Their employers have until March 31 next year to buy the plans.
Dr Tan, who is also Second Minister for Trade and Industry, was speaking at the opening ceremony for the StarMed Medical Centre for Migrant Workers in Farrer Park on Friday evening.
The StarMed centre, which is located within the outpatient StarMed Specialist Centre, will provide care to about 43,000 migrant workers in the central-east region of Singapore.
The PCP scheme divides Singapore into six sectors and designates a regional medical centre for foreign workers living in each sector.
Four "anchor operators" run the six centres. Charitable healthcare organisation Sata Commhealth runs three centres, while StarMed Specialist Centre, Fullerton Healthcare Group and St Andrew's Mission Hospital operate one each.
All six have been in operation since April, but the StarMed centre is the second to be formally launched, after St Andrew's Migrant Worker Medical Centre located at Penjuru Recreation Centre, which Dr Tan officially opened back in February.

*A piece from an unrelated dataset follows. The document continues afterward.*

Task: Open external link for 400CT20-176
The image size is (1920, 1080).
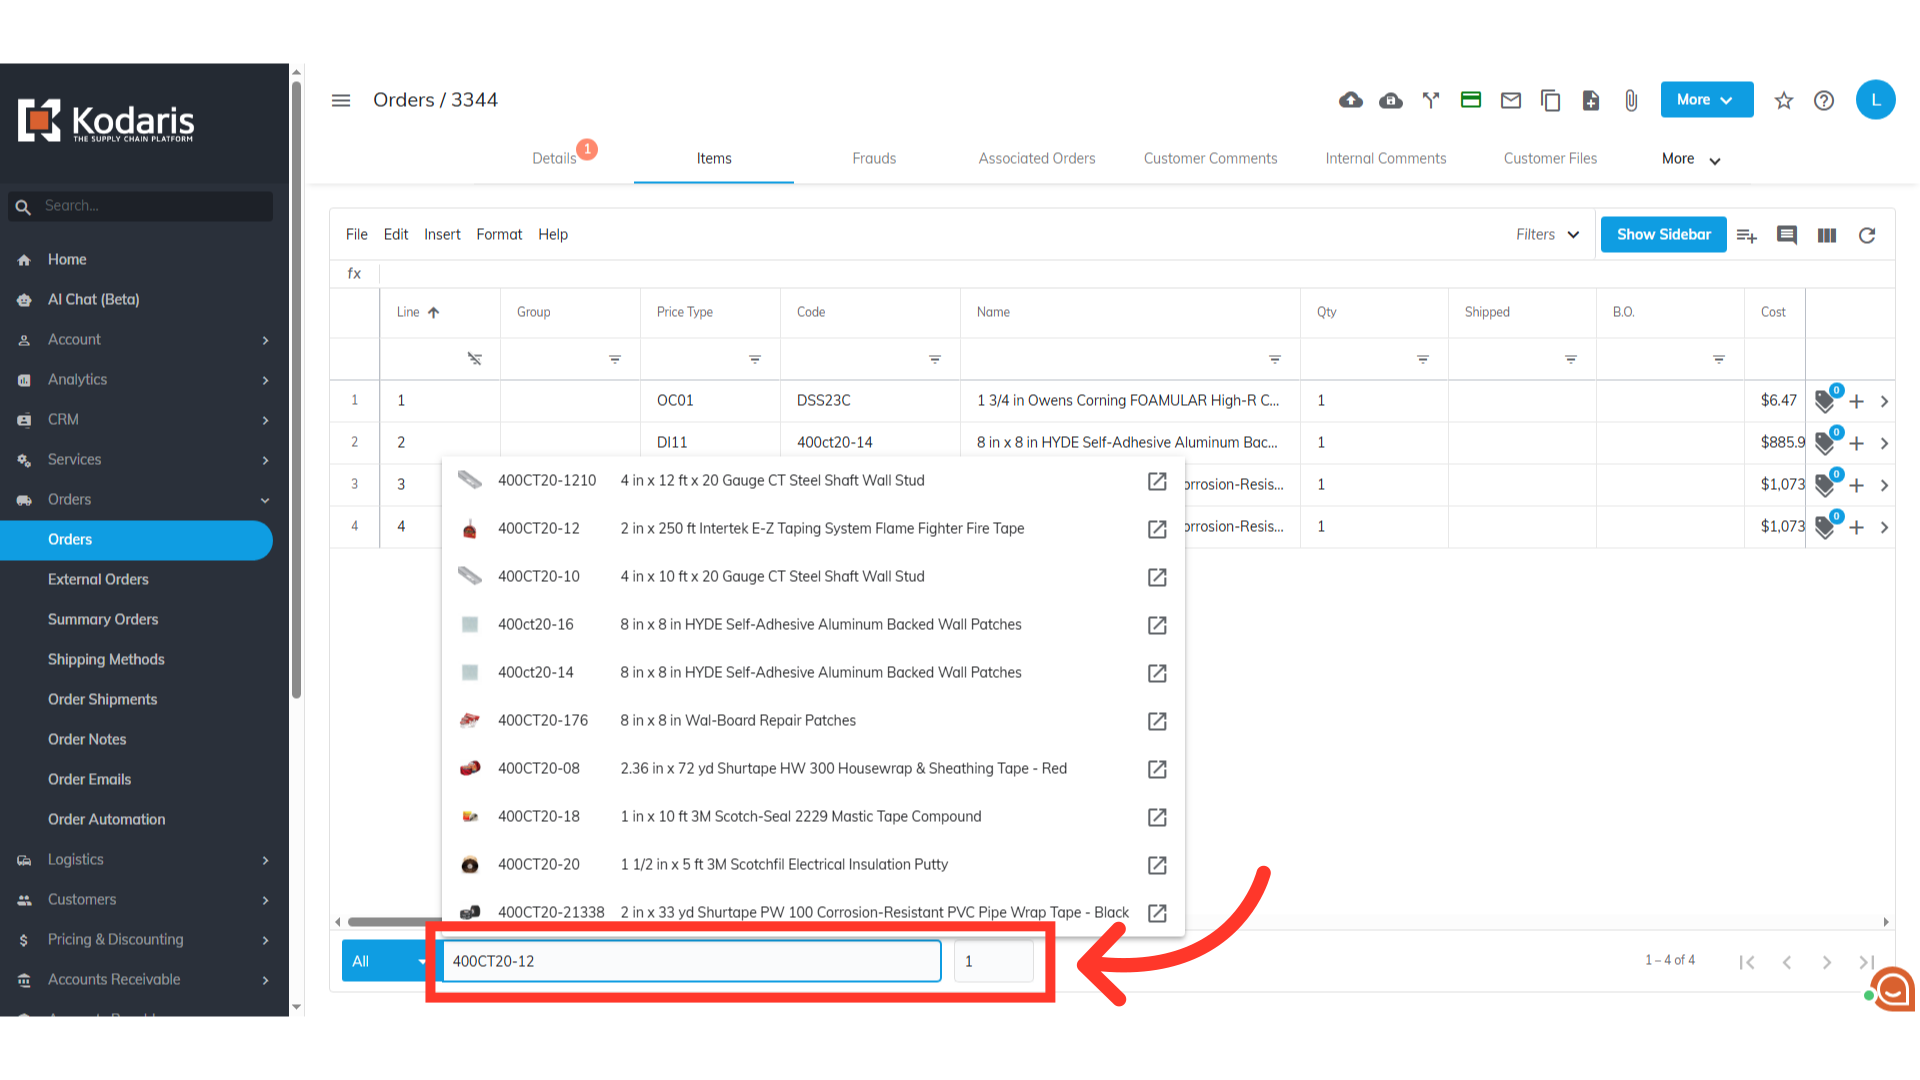Action: click(1157, 721)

Facilities at the StarMed centre include six rooms for consultation and treatment, as well as separate waiting areas for those with fever symptoms and those without. The centre of 14 staff sees 40 to 50 patients each day, and has seen around 1,500 in total.
Dr Tan noted that being located in the same place as the StarMed Specialist Centre means workers who need care services beyond the scope of the primary care plan offered by StarMed can follow up with specialist care or allied health services conveniently at one location.
Citing a piece of wisdom from the professors who taught him during his medical training, Dr Tan said doctors "cure seldom, (but) we relieve often, and we comfort always", underscoring the need for holistic healthcare for the workers.
"(This) includes providing health education, preventive health services, as well as care for acute and chronic conditions for all workers enrolled with this plan.
"To minimise language and cultural barriers to care, the centre will also augment local healthcare teams with healthcare workers who understand our workers' cultural backgrounds and also speak their native languages."
StarMed Specialist Centre chief executive Louis Tan said 2 per cent of all foreign workers seen in primary care may need specialist attention, but less than a quarter of them eventually see a specialist.
The centre launched a pilot specialist care plan that builds on the PCP. Ten employers have come on board.
"Treating complex medical issues early can avoid expensive and time-consuming hospital admissions and doing so will have a positive impact on the health and productivity of workers and companies respectively."